Во время утреннего заседания, перечитывая свою речь, думал: «Что же, если не я, так другой. Ему все равно крышка, так неужели ж и мне вместе с ним?» Время от времени поглядывал на Чонкина, и пару раз даже взгляды их встретились. Подсудимый, ему показалось, смотрит на него с надеждой, это Евпраксеину не понравилось. «Не надейся и не жди, – мысленно ответил он Чонкину на его взгляд. – Сам собрался тонуть и тони, а других втягивать нечего. Тебе, может быть, твоя жизнь копейка, а у меня семья, дети, я их сиротами оставлять не собираюсь, в конце концов, я героем быть не обязан. Я не сам. Мне приказали, я исполняю. И вообще я не знаю, кто ты на самом деле. Если не князь, то не надо было все, что подсунут, подписывать. А раз подписал, раз признался, что князь, то нечего из себя дурака строить, держи ответ с достоинством».
Чонкин чем дальше, тем больше раздражал его своим видом и нахальным своим поведением. Но все же после роковой фразы: «Слово предоставляется государственному обвинителю», когда прокурор поднялся и, затягивая время, стал раскладывать перед собою бумажки, он почувствовал, что у него дрожат руки, дрожат колени и во рту появился неприятный привкус, как это в последнее время бывало с ним всякий раз, когда он делал что-то, чему его совесть противилась: «нельзя», а начальство толкало, «надо». И теперь та часть его мозга, которой управлял страх перед начальством, посылала его организму одни приказы, а другая часть, руководимая совестью, посылала приказы другие, и то ли клетки, то ли нуклеиновые кислоты, то ли чего-то там еще, не зная, чему подчиняться, сшибались друг с другом, вызывая ненормальное биение сердца, дрожание членов и отвратительный привкус во рту.

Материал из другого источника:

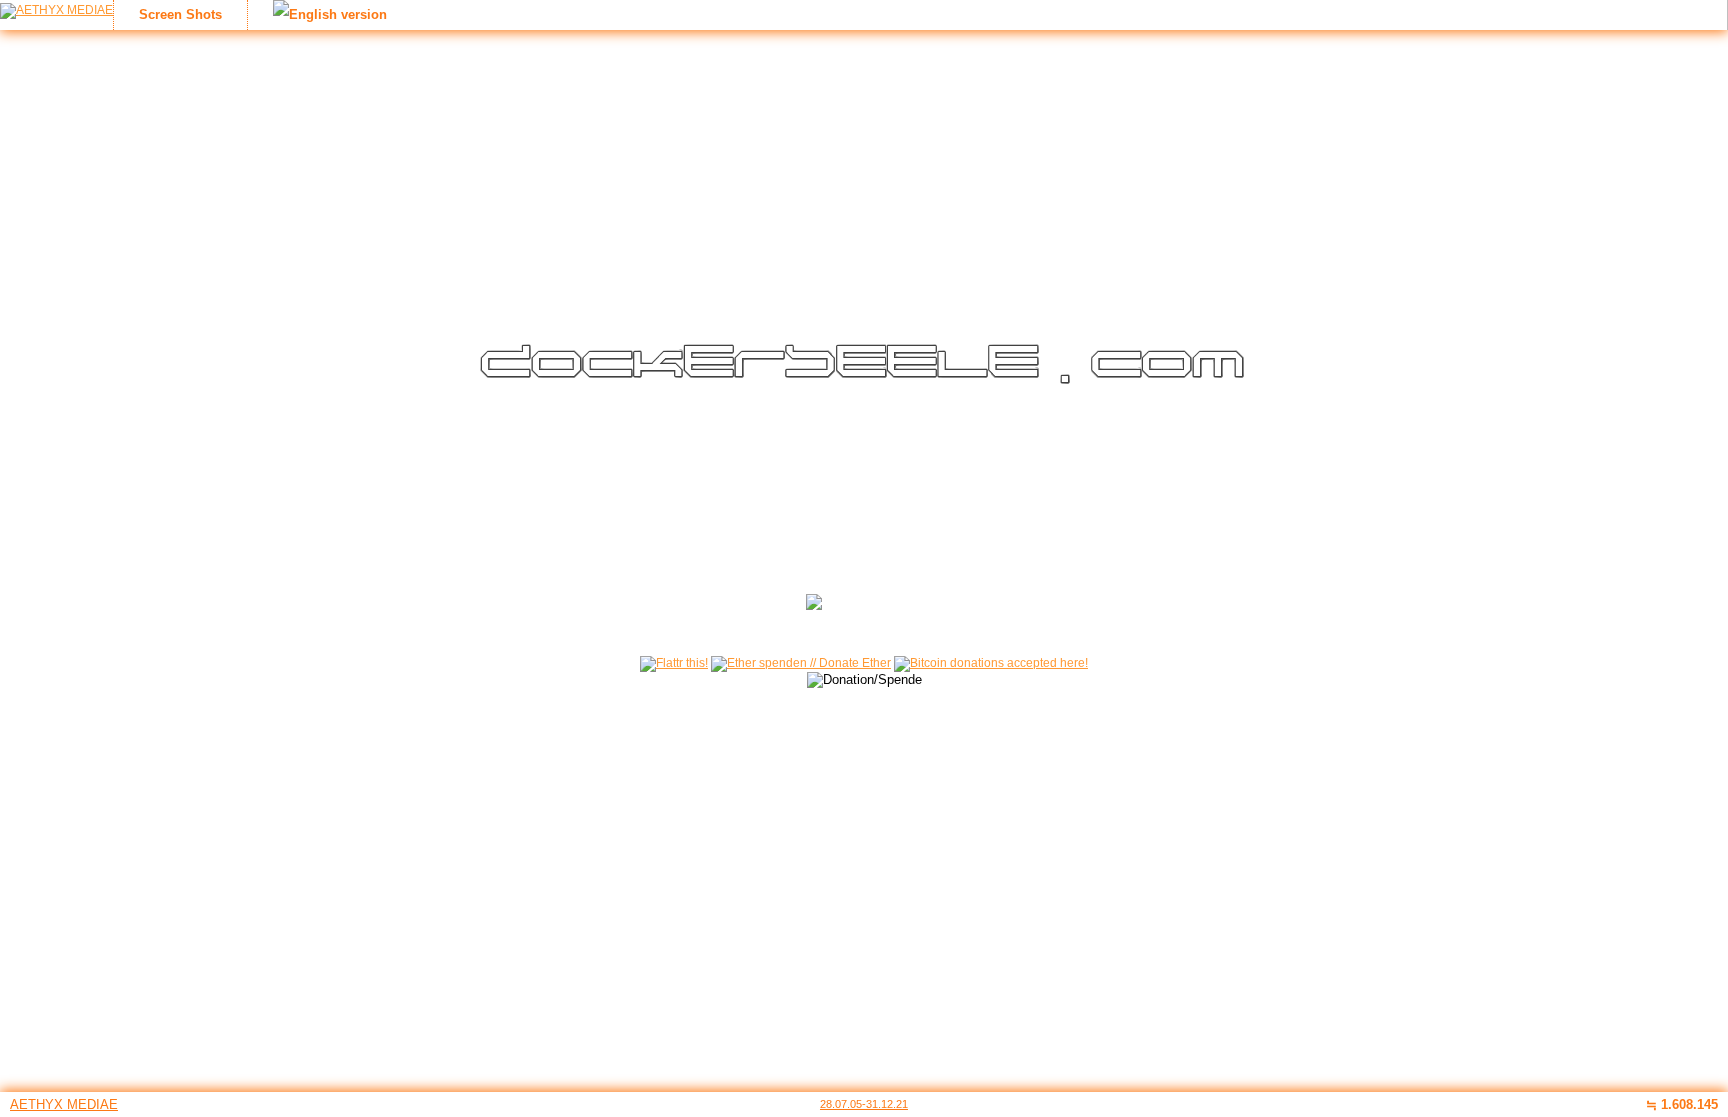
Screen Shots (180, 14)
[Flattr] (674, 663)
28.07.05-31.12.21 (864, 1104)
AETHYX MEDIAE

– Товарищи судьи! – не поднимая глаз, произнес он и, услышав звучание собственного голоса, стал приходить в себя. – Роль прокурора в данном процессе чрезвычайно сложна и ответственна. Перед нами необычный преступник. Перед нами человек, посягнувший, – прокурор сглотнул слюну, – на самое, – произнес он медленно, как под гипнозом, – дорогое для каждого из нас, на наш строй, на нашу Родину, на нашу новую жизнь.
Теперь ему стало легче. Та часть, которой управлял страх перед начальством, брала верх, а другая часть смутилась и отменила свои приказы.
– И хотя следственные органы провели кропотливейшую работу по анализу всех деяний подсудимого, глубоко обнажили корни, питавшие ядовитыми соками зловредное дерево его преступлений…
– Хорошо говорит, а? – подбежал за кулисами Лужин к приезжему генералу.
– Неплохо, – наклонил голову генерал.
– О-о-о-о… – сказал писатель Мухин.
– Что? – удивился генерал.
– О-о-о-образно очень.
– А-а, – сказал генерал.
– Великая Октябрьская социалистическая революция не только установила новый политический строй, но и произвела глубочайшие перемены в социальной структуре нашего общества. Могучим освежающим ветром пронеслась она по всем необъятным просторам нашей страны и, как помои, выплеснула помещиков, капиталистов и прочих эксплуататоров трудового народа. Ведомый партией Ленина – Сталина, наш народ приступил к строительству новой свободной жизни…
Прокурор все чаще взглядывал на Чонкина. Тот сидел маленький, противный и вертел в разные стороны стриженой и шишковатой своей головой величиной с кулак. Отвратительный вид подсудимого успокаивал прокурора и вселял в него ощущение уверенности в своей правоте.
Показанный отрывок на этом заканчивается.